The data split occurs on two levels:

Initial split during the generation of Mass Execution tasks. The values of a characteristic with the highest cardinality are equally split into N ranges in combination with values from other characteristics marked in the automated data split screen, where N is the Number of portions parameter defined configuration screen:

Secondary split in a ListCube Fetcher during the extraction.
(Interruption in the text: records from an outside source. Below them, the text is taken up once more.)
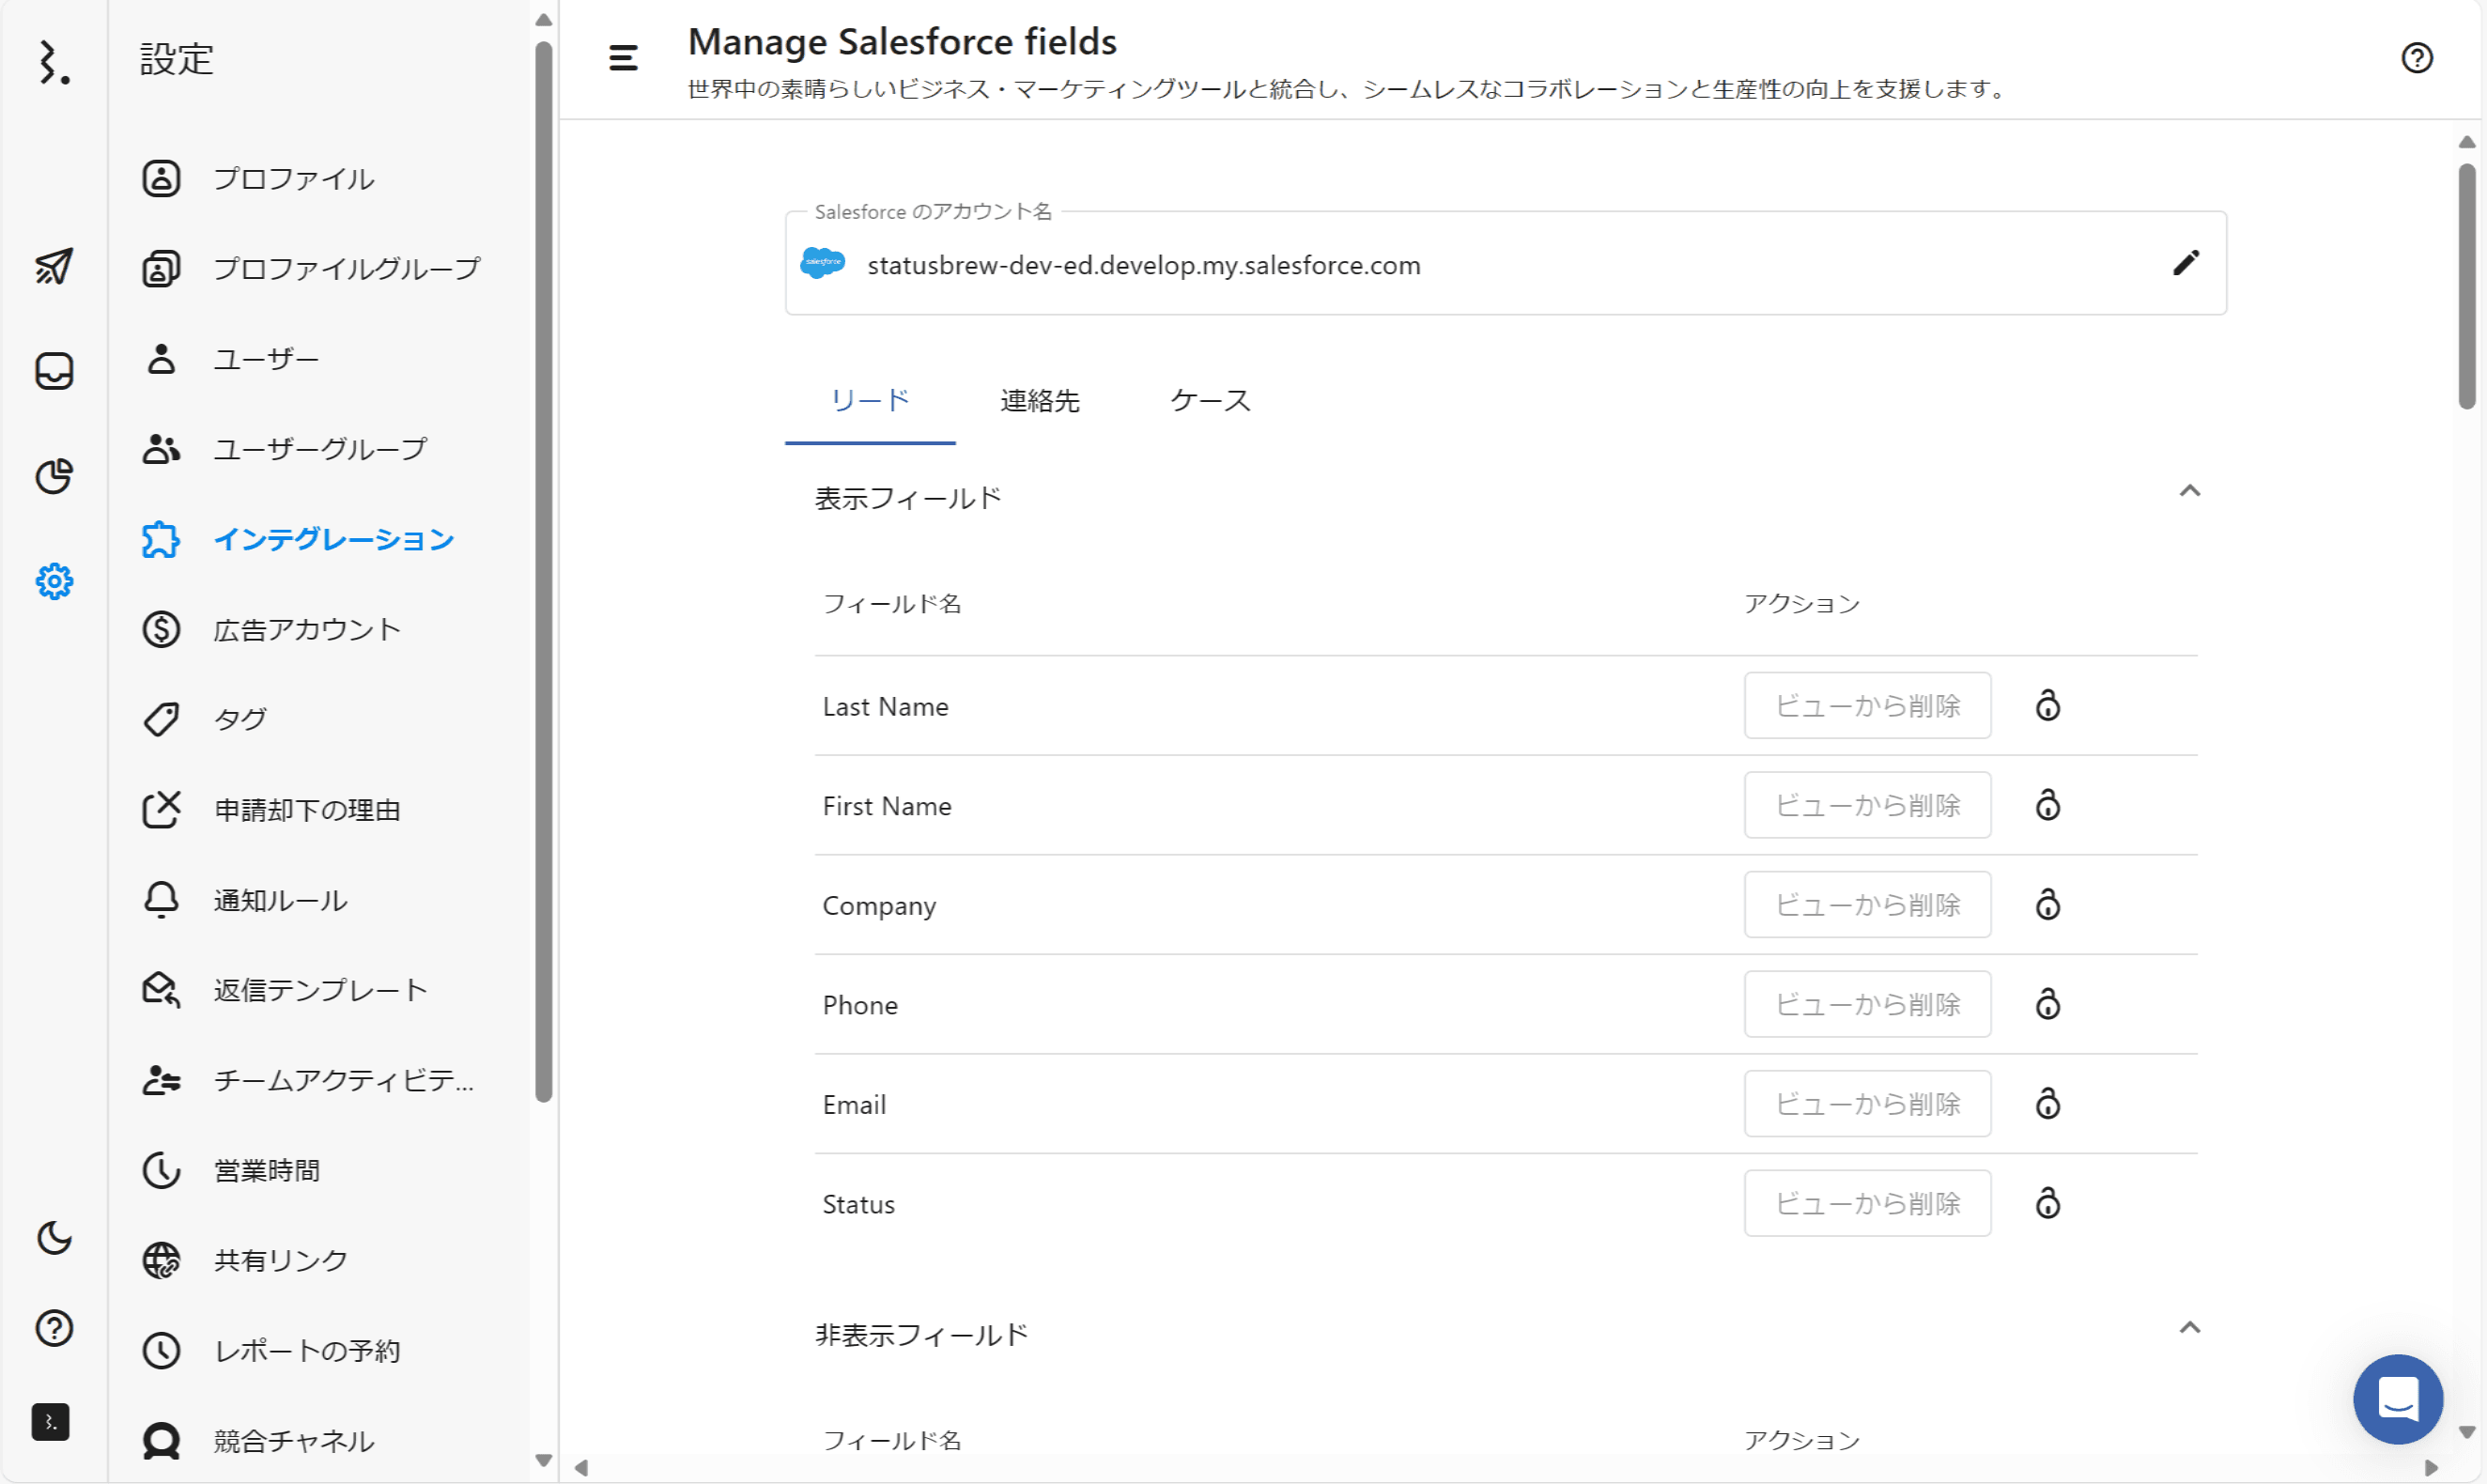Open the inbox icon in left rail
2487x1484 pixels.
(x=54, y=371)
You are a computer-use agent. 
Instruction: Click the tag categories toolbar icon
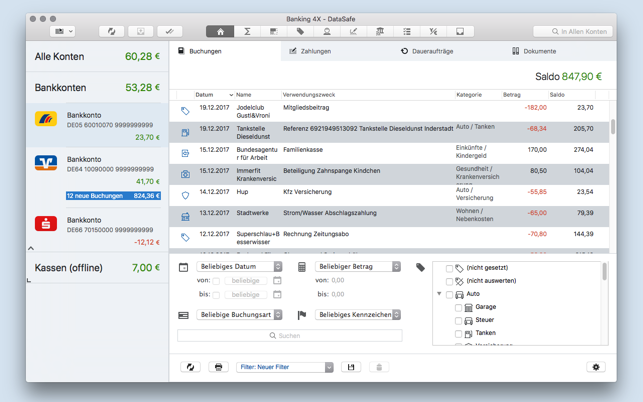[300, 32]
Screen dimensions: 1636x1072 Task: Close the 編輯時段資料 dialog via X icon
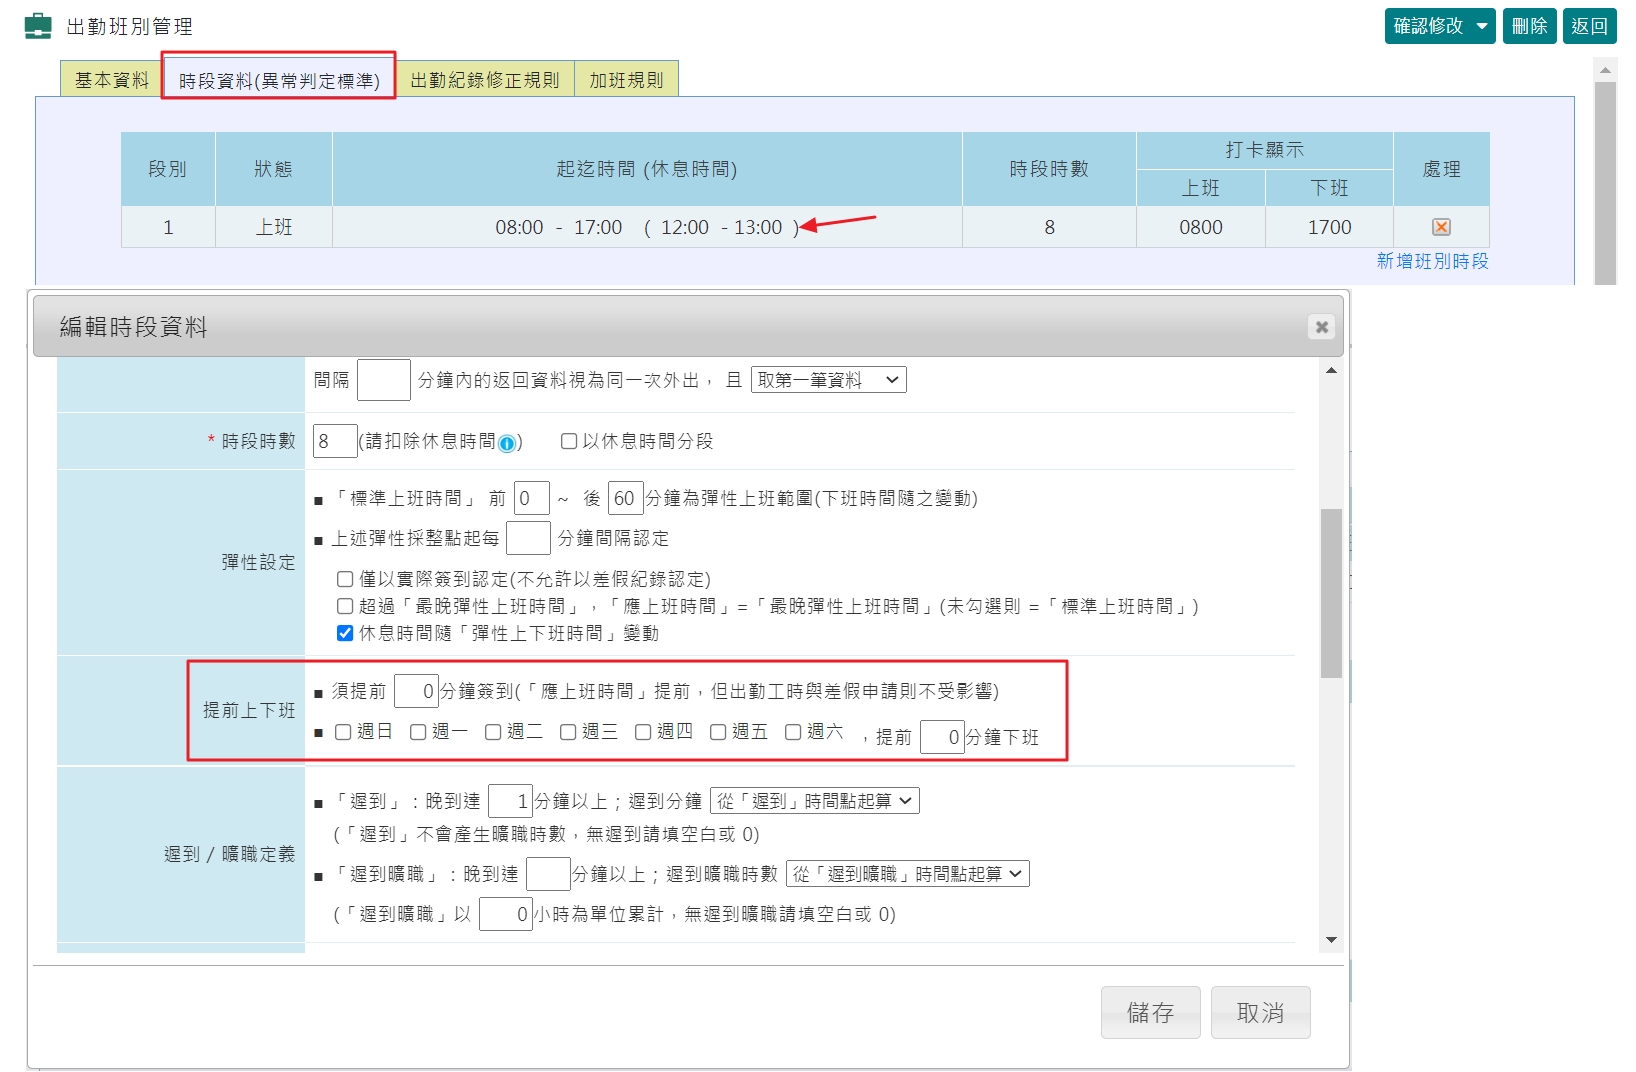click(1321, 326)
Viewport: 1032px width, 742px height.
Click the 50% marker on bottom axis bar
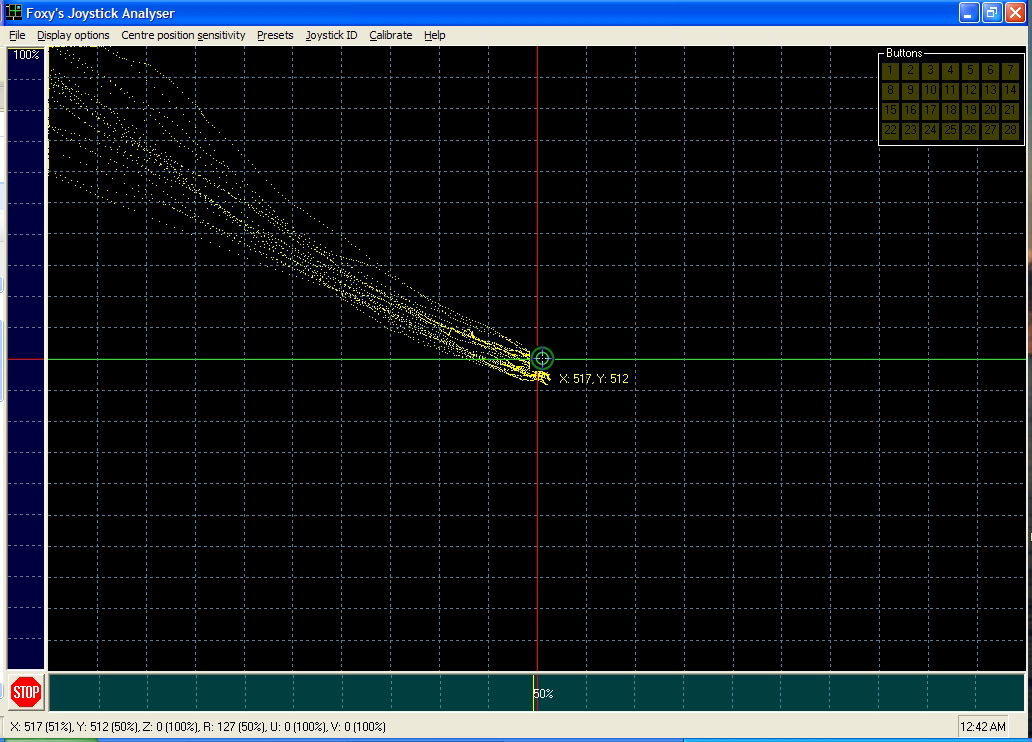[543, 693]
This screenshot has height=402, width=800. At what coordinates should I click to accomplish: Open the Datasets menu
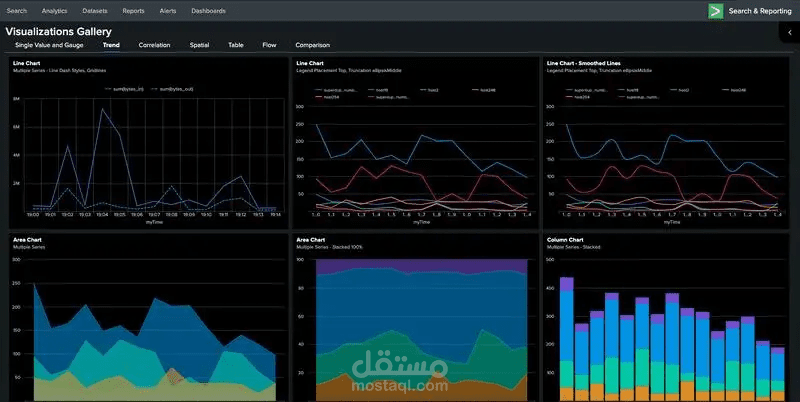[95, 11]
Once the next data package is requested, the fetcher will split the selection into the smallest portions and sequentially retrieve data from the InfoProvider with those selections until the package size is reached.

Example 1: Automated split based on one characteristic:

In the Mass Execution, we have selected one characteristic for the automated data split - 0CALDAY (calendar day) and defined the Number of portions parameter.

If the configuration screen is set, we can execute the extraction:

We have created ten tasks (Number of portions) and the maximum number of parallel jobs is three (this is a parameter defined in the extraction process parameter Maximum number of jobs).

In the monitor, we can see ten background jobs in the selection, we can see how data was divided based on 0CALDAY (calendar day).

The first portion starts on 01.01.2005, which is the lowest value found and the last portion is on 03.03.2006.

The second portion starts where the first portion ends and so on.

Example 2: Automated split based on two characteristics:

This use case works similarly to when we split according to one characteristic, but only the characteristic with the highest cardinality will be split.

Navigational attributes are not supported.

Do not use the same field in the selection filter and in the split.